We have gained some things that the Puritan had not—we of this generation, we of the twentieth century, here in this great Republic; but we are also in danger of losing certain things which the Puritan had and which we can by no manner of means afford to lose. We have gained a joy of living which he had not, and which it is a good thing for every people to have and to develop. Let us see to it that we do not lose what is more important still; that we do not lose the Puritan’s iron sense of duty, his unbending, unflinching will to do the right as it was given him to see the right….

The Puritan owed his extraordinary success… to the fact that he combined… both the power of individual initiative… and the power of acting in combination with his fellows; and that furthermore he joined to a high heart that shrewd common sense which saves a man from the besetting sins of the visionary and the doctrinaire… lofty purposes, but… practical good sense, too. He could hold his own… without clamorous insistence upon being helped by others, and yet he could combine with others… to do a job which could not be as well done by any one man individually.

These were the qualities which enabled him to do his work, and they are the very qualities which we must show in doing our work to-day. There is no use in our coming here to pay homage to the men who founded this nation unless we first of all come in the spirit of trying to do our work to-day as they did their work in the yesterdays that have vanished….

The Puritan was no Laodicean, no laissez-faire theorist. When he saw conduct which was in violation of his rights—of the rights of man, the rights of God, as he understood them—he attempted to regulate such conduct with instant, unquestioning promptness and effectiveness… if such regulation was necessary for the public weal; and this is the spirit which we must show to-day whenever it is necessary.

The utterly changed conditions of our national life necessitate changes in certain of our laws, of our governmental methods…. National sovereignty is to be upheld in so far as it means the sovereignty of the people used for the real and ultimate good of the people; and state’s rights are to be upheld in so far as they mean the people’s rights. Especially is this true in dealing with the relations of the people as a whole to the great corporations which are the distinguishing feature of modern business conditions.

Experience has shown that it is necessary to exercise a far more efficient control than at present over the business use of those vast fortunes, chiefly corporate…. When the Constitution was created none of the conditions of modern business existed. They are wholly new and we must create new agencies to deal effectively with them. There is no objection in the minds of this people to any man’s earning any amount of money if he does it honestly and fairly, if he gets it as the result of special skill and enterprise, as a reward of ample service actually rendered. But there is a growing determination that no man shall amass a great fortune by special privilege, by chicanery and wrongdoing, so far as it is in the power of legislation to prevent; and that a fortune, however amassed, shall not have a business use that is antisocial….

Extracted data:

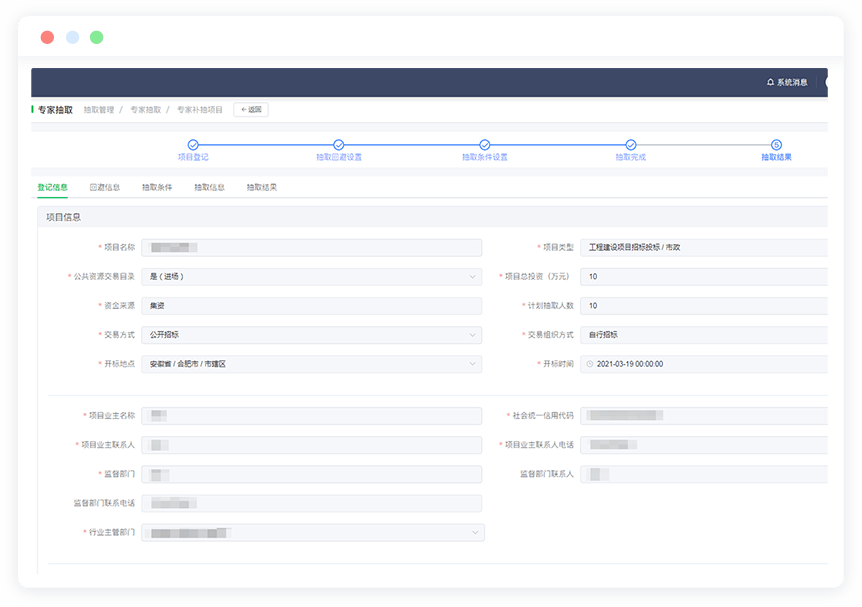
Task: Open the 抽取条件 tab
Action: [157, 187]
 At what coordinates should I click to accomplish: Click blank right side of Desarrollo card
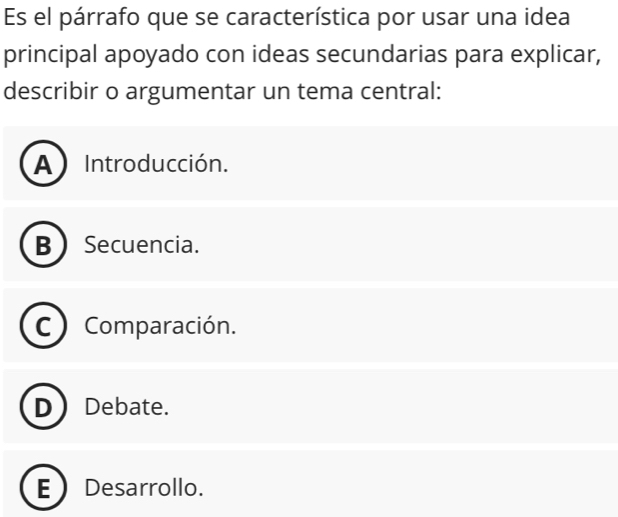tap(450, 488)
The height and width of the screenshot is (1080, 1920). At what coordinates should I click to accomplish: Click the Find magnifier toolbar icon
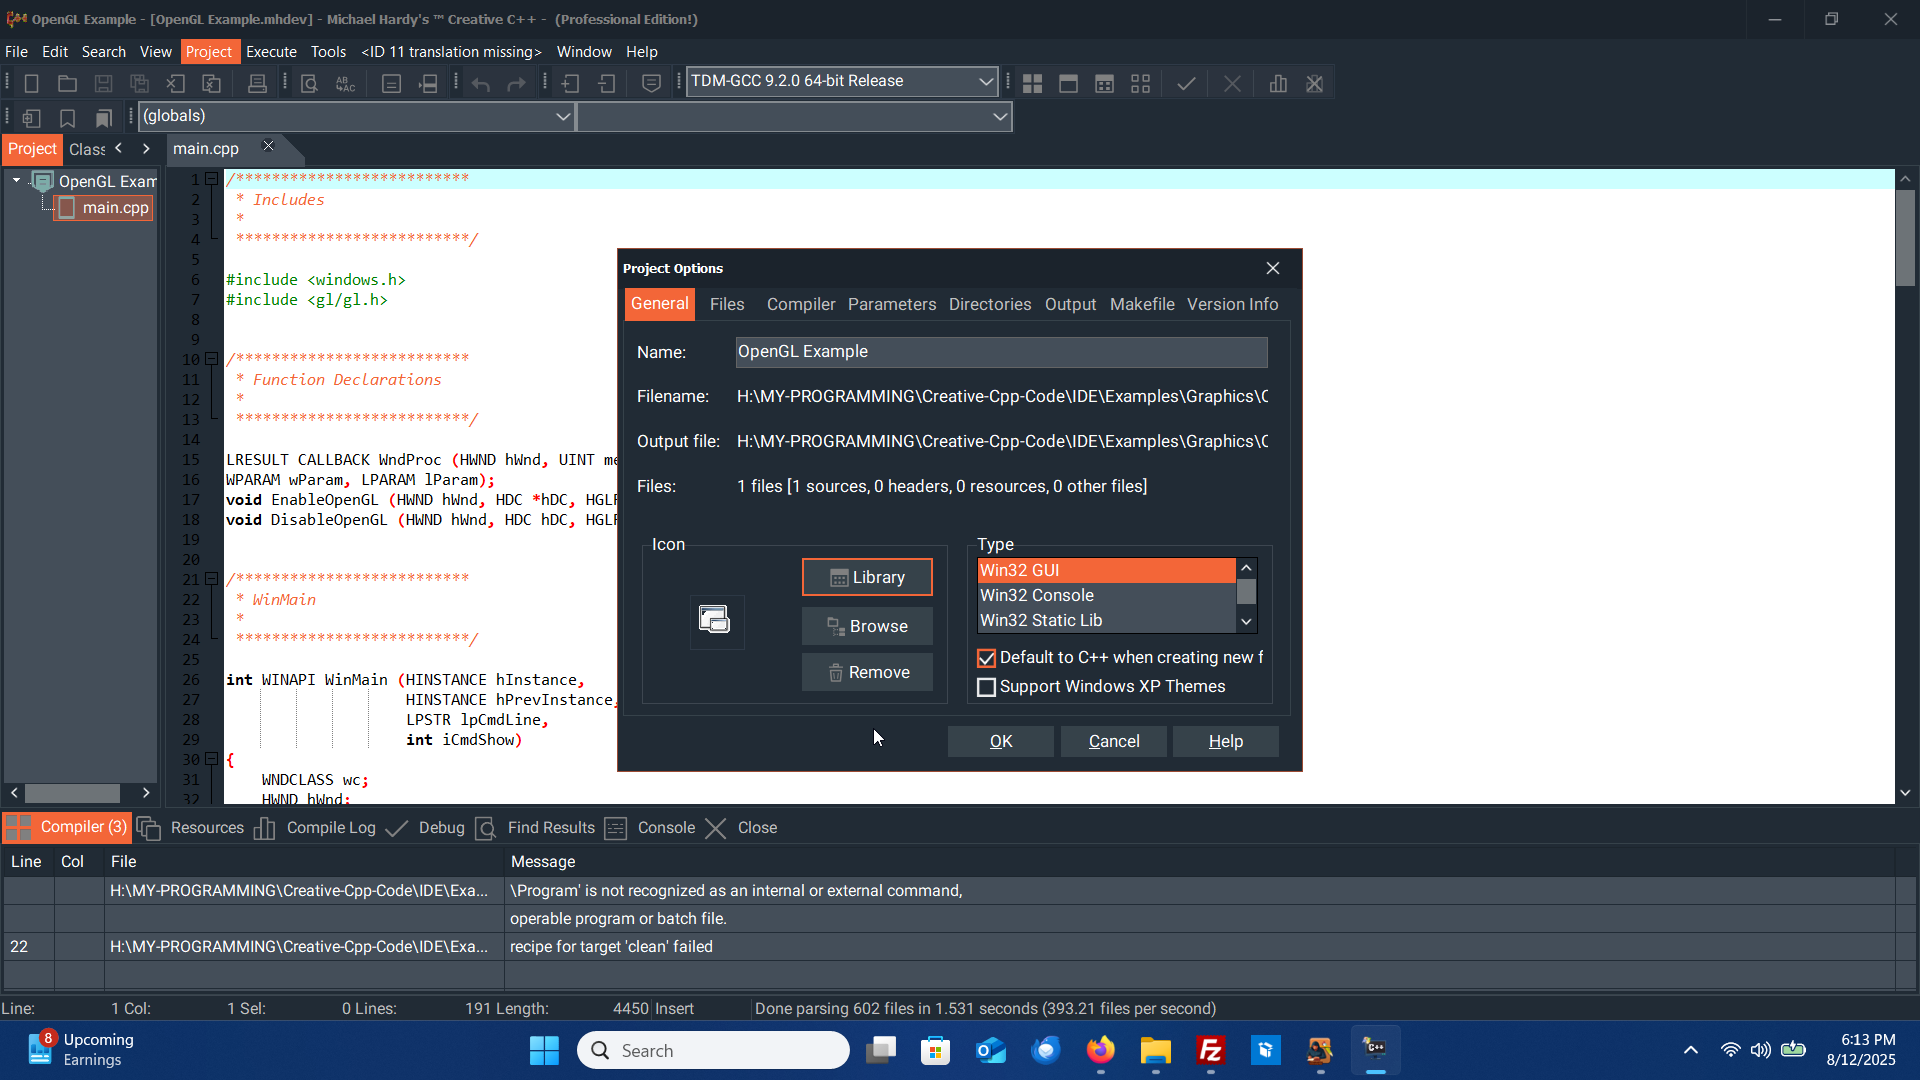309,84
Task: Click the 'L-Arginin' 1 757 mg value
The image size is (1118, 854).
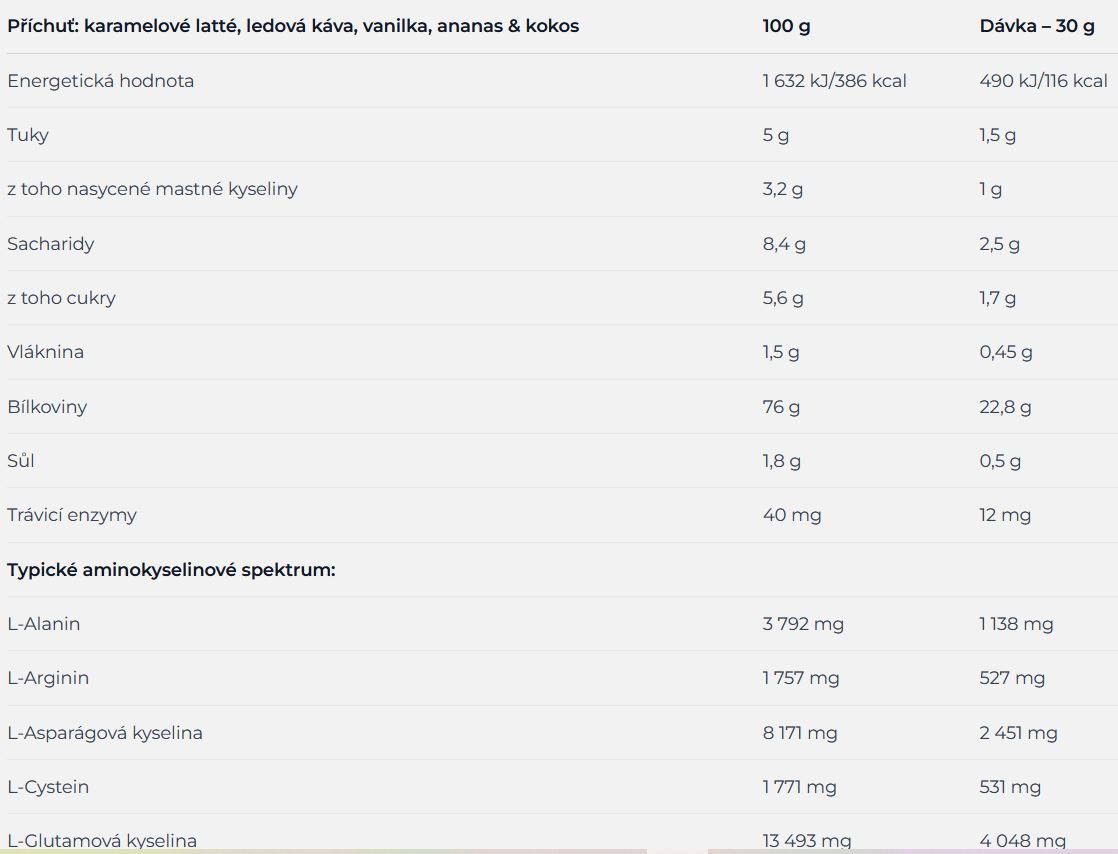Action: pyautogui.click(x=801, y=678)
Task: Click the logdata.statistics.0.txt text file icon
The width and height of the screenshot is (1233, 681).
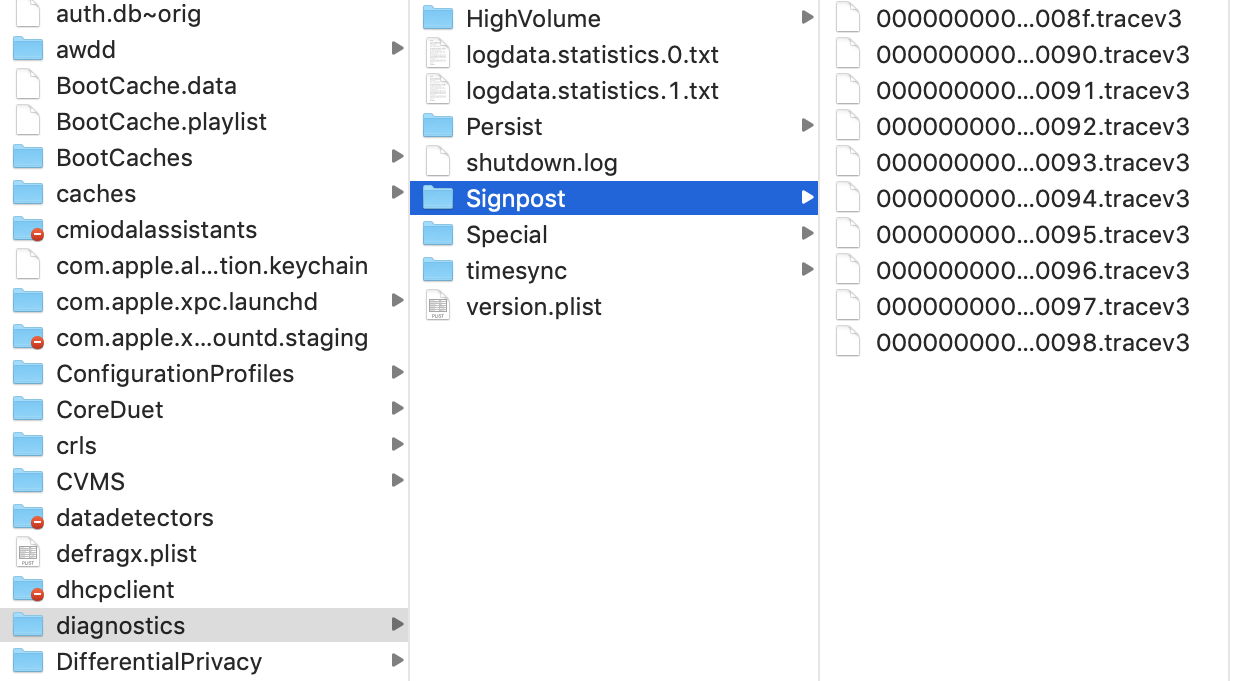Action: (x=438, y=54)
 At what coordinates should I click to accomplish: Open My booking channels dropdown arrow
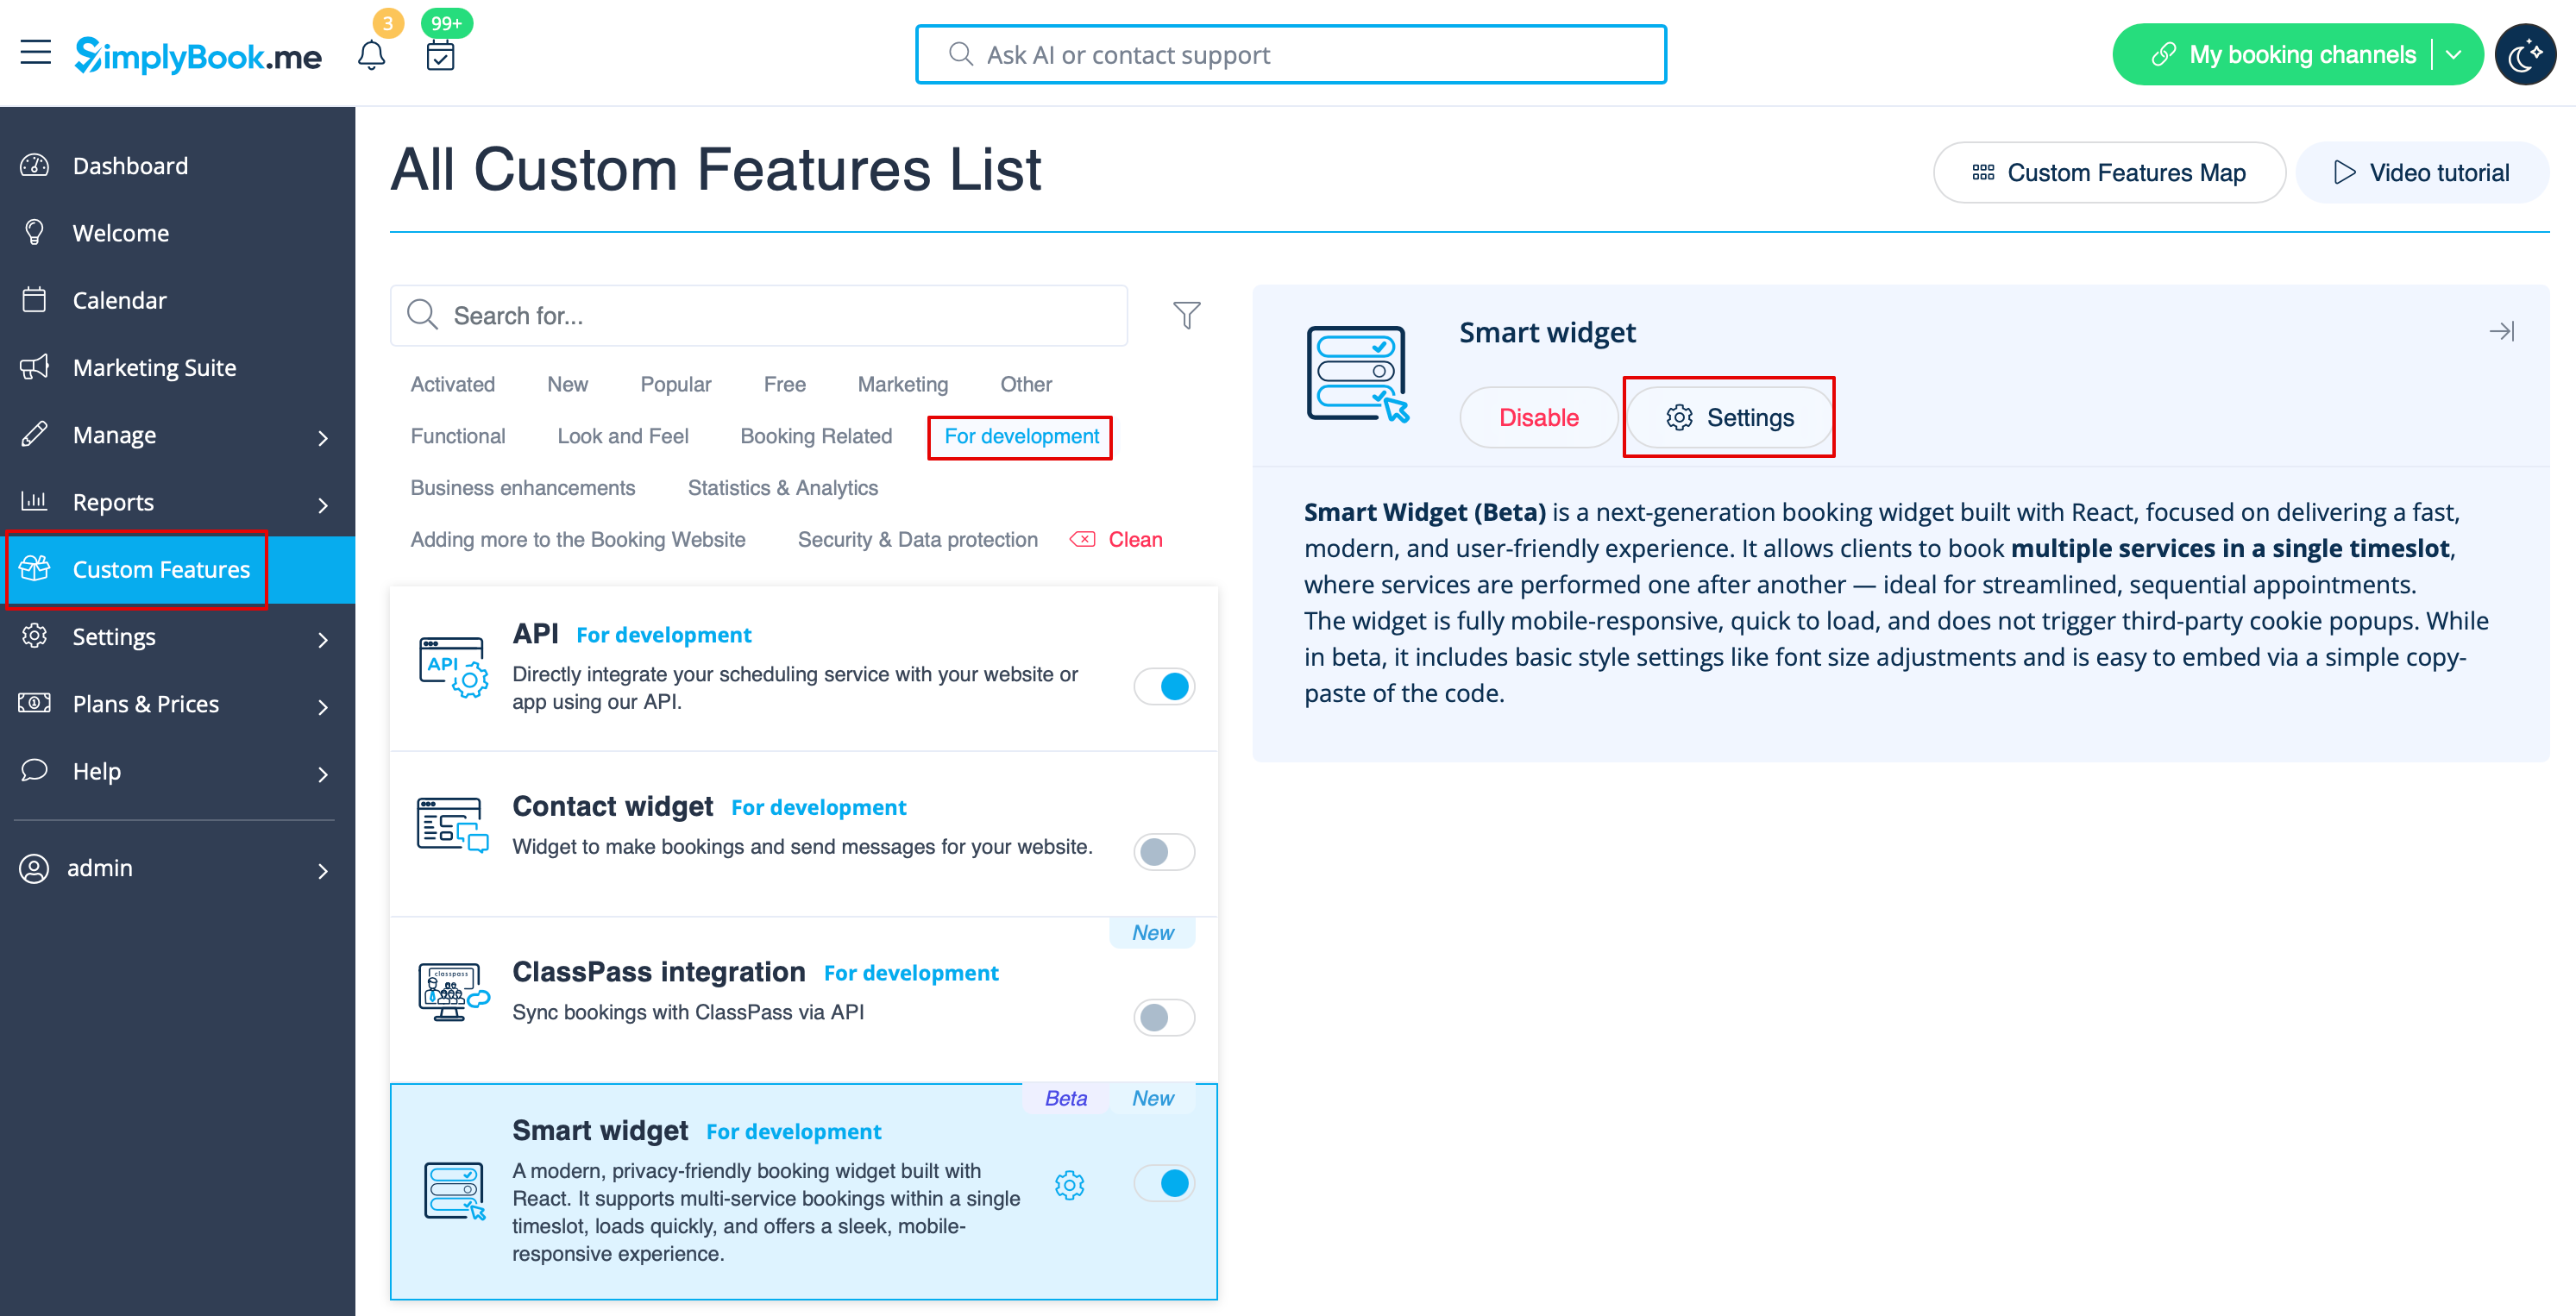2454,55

Stated problem: Copy the stretch of the passage on the Puritan from "We have gained some" through "see the right….", word for word.

Worked answer:
We have gained some things that the Puritan had not—we of this generation, we of the twentieth century, here in this great Republic; but we are also in danger of losing certain things which the Puritan had and which we can by no manner of means afford to lose. We have gained a joy of living which he had not, and which it is a good thing for every people to have and to develop. Let us see to it that we do not lose what is more important still; that we do not lose the Puritan’s iron sense of duty, his unbending, unflinching will to do the right as it was given him to see the right….